Era la primavera del 1930 quando due alti progetti avviati anni prima si avviavano al completamento nel centro della Grande Mela, innanzi agli occhi carichi d’aspettativa dei suoi abitanti. Entrambi grattacieli destinati a diventare iconici, per il ruolo che avrebbero saputo conservare nella storia presente e futura: il Chrysler Building ed il Trump Bulding, allora ancora identificato con il nome di (Edificio della) Banca di Manhattan o 40 Wall Street. Entrambi destinati ad essere, nell’idea dei rispettivi architetti, il singolo edificio più alto al mondo, portando ad una corsa folle da parte dei due cantieri nell’aggiungere più piani ancòra e ancòra, causando continui ritardi nel rispettivo completamento. Fu in quella fatidica data dunque che il principale progettista della seconda, H. Craig Severance, in piedi dal più alto piano coperto della sua opera osservava in direzione del palazzo rivale, scambiò un commento col suo supervisore principale dei lavori: “Non sembra anche a te che abbiano quasi finito?” Mentre si sistemava il cappello e l’essenziale cravatta, spostati di lato da una folata di vento d’alta quota, compiaciuto dalla meta raggiunta dei notevoli 283 metri. “Sono d’accordo, capo. Gli argani di sollevamento sono stati rimossi e le gru smontate. Non c’è assolutamente alcuna possibilità che il palazzo cresca di nuovo. Diffondo l’ordine di concludere anche il nostro?” Fatalmente, l’architetto annuì. Un paio di settimane quindi passarono, e mentre le ultime rifiniture venivano applicate nel grattacielo, qualcosa d’inusitato iniziò a verificarsi: una punta dalla sommità del Chrysler comparì un poco alla volta, per continuare quindi a crescere, e crescere. Quel furbastro di un William Van Alen! Il progettista dell’altro gigante aveva fatto costruire, in gran segreto, un alto pinnacolo appuntito dentro le vaste sale degli ultimi piani dell’edificio. E adesso, senza colpo ferire, lo stava sollevando, per raggiungere la vetta di 318 metri e con essa, il primato tanto agognato! Per la massima gloria del suo committente, il magnate delle automobili che aveva costruito un Impero. Ed ora, l’avrebbe governato dai cieli…
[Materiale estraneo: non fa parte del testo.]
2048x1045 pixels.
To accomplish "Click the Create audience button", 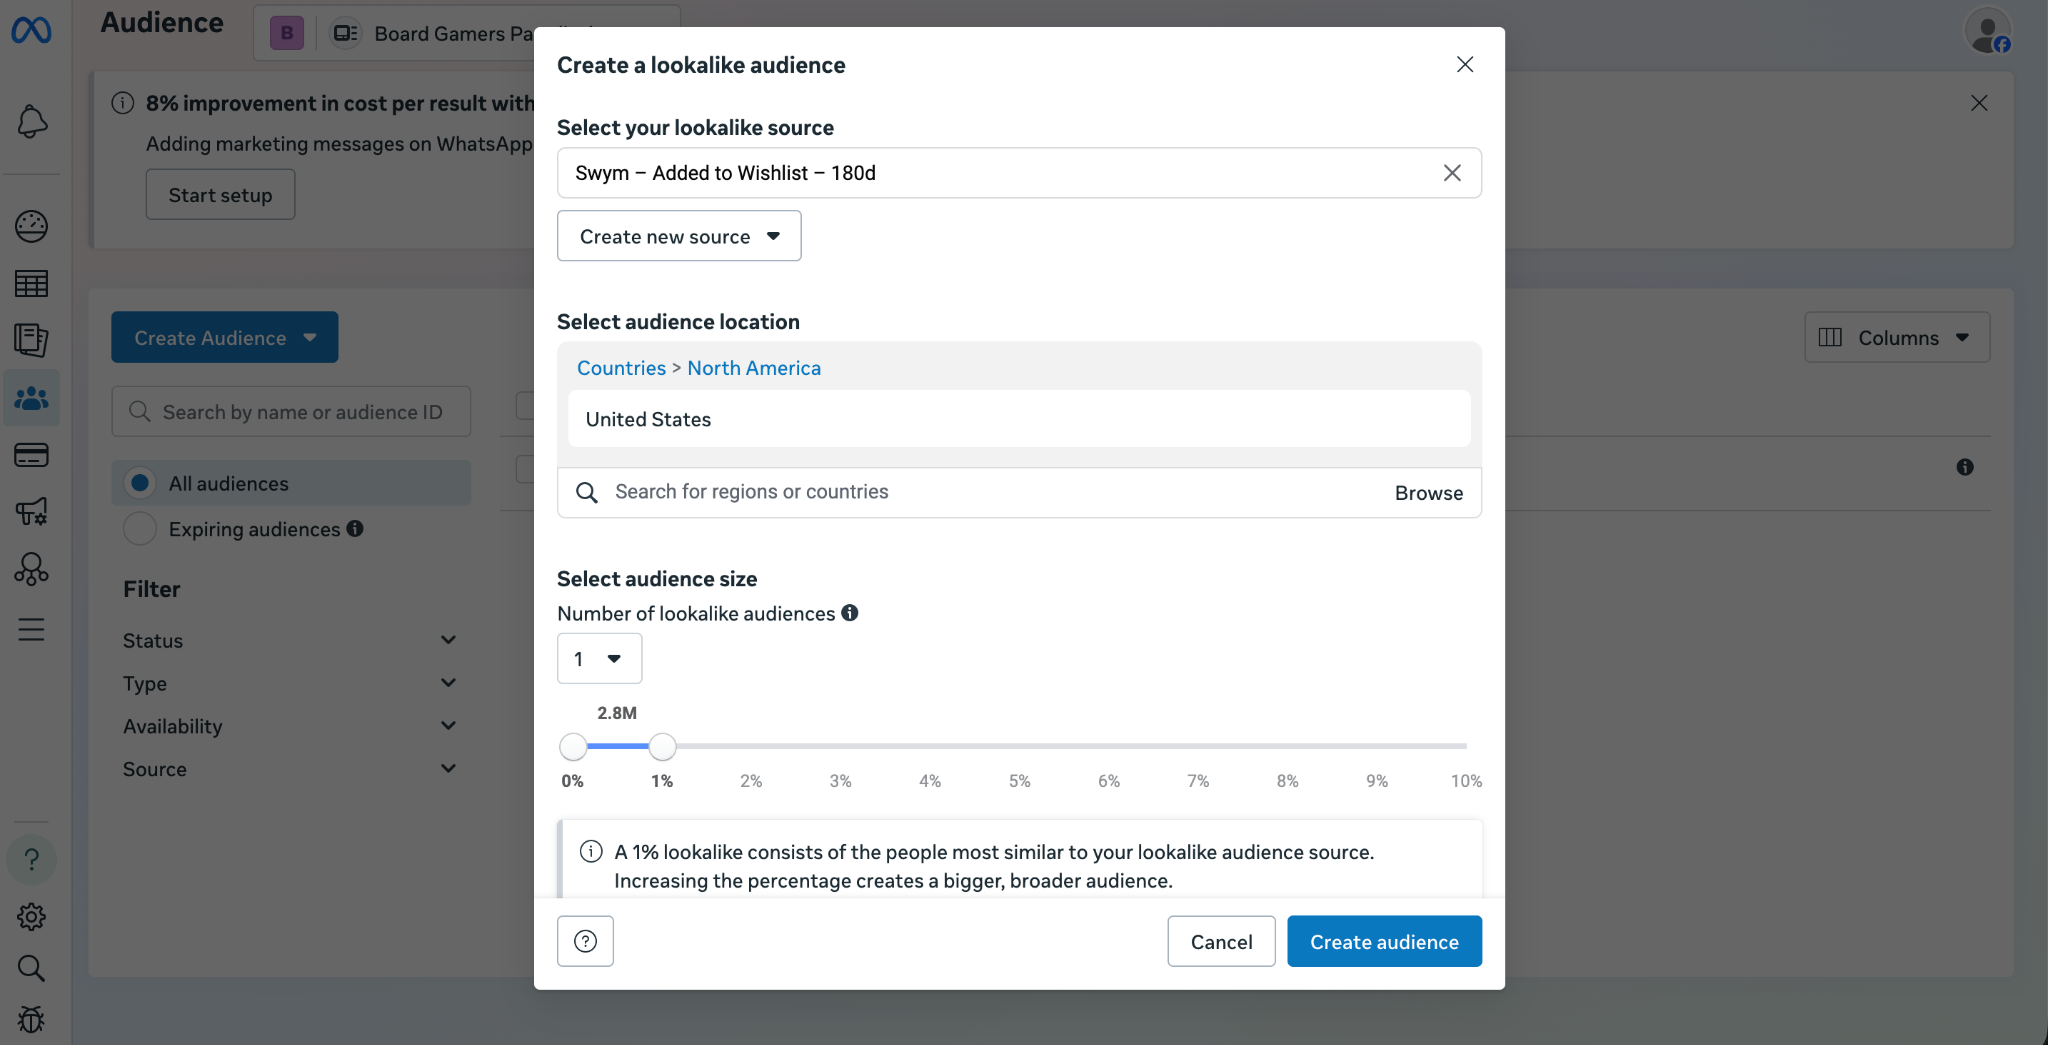I will (1384, 941).
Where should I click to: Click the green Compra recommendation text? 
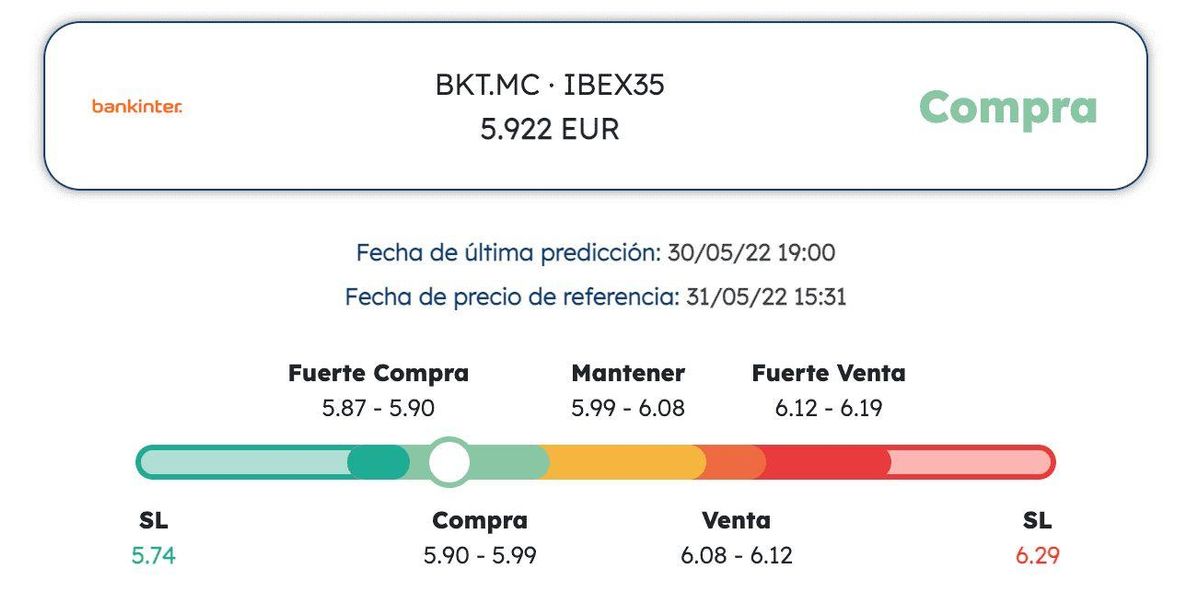coord(1007,107)
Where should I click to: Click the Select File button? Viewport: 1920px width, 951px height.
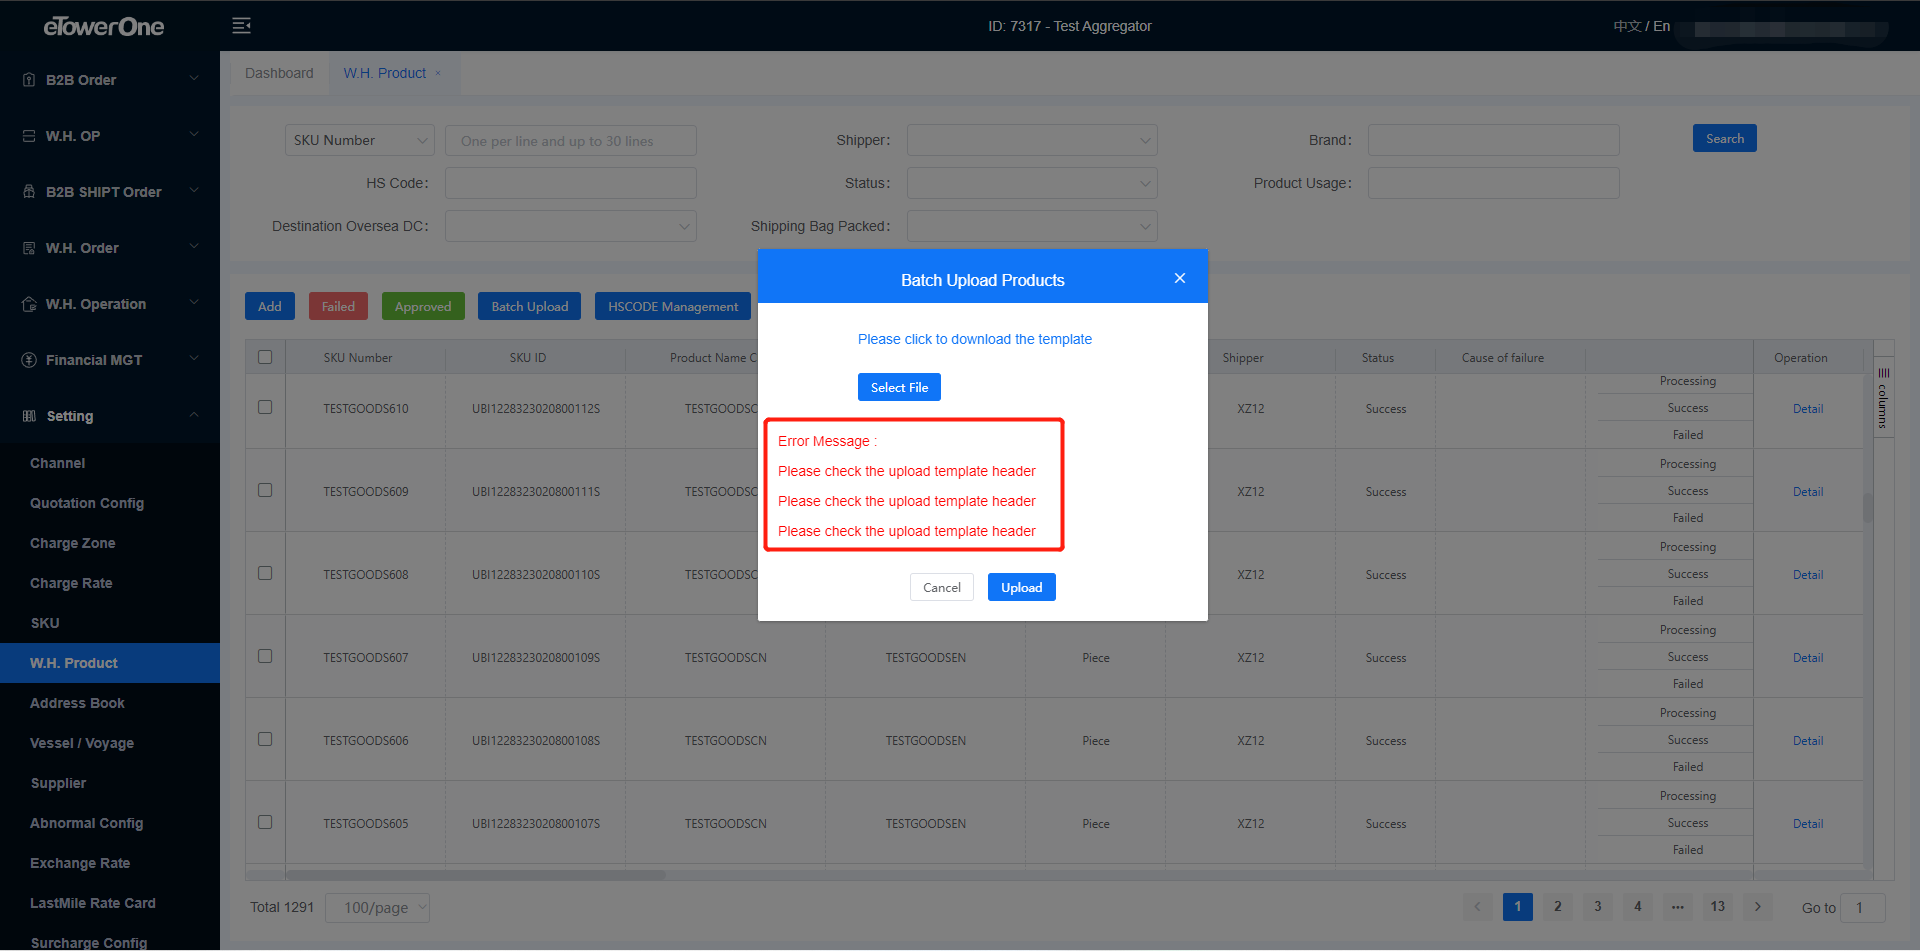point(899,387)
Prima di ogni periodo di crisi sussiste una bolla, che può rappresentare il momento di massima opulenza e migliori prospettive, per lo meno in via teorica, di un’intero contesto sociale. Ed in questo non fecero eccezione, di sicuro, gli Stati Uniti nell’epoca immediatamente antecedente al Grande crollo di Wall Street. Portando conseguentemente a quella situazione, particolarmente reiterata nella storia, di una classe indotta, tramite le prospettive di un miglior tenore di vita, a lavorare per coloro che impugnavano le chiavi del potere cittadino, sostenuti da una rigida struttura fatta di denaro, privilegi e potere politico multi-generazionale.
Essi avevano un soprannome, che sarebbe stato usato in seguito dal mondo del cinema quasi per caso, per definire un diverso tipo di eroe: Skywalkers, ovvero “Camminatori dei Cieli” ma anche in via informale, “Cowboys” di quello stesso luogo, ovvero gli operai metallurgici sufficientemente spericolati, o folli, da riuscire a compiere l’impresa riportando a casa, nel migliore dei casi, un decente salario per nutrire la propria famiglia. La storia narrata in apertura del secondo più celebre palazzo in stile Art Decò di New York (superato unicamente, anche in altezza coéva, dall’Empire State Building) e mostrata in video dall’affascinante cinegiornale della serie Fox Movietone, che li mostra alla prese con le celebri aquile scolpite in ferro battuto dell’edificio, fu in particolare collegata a quella di una specifica tribù di nativi canadesi, che usavano chiamare loro stessi Kanien’keháka ma che oggi, tutti conoscono col nome di Mohawk.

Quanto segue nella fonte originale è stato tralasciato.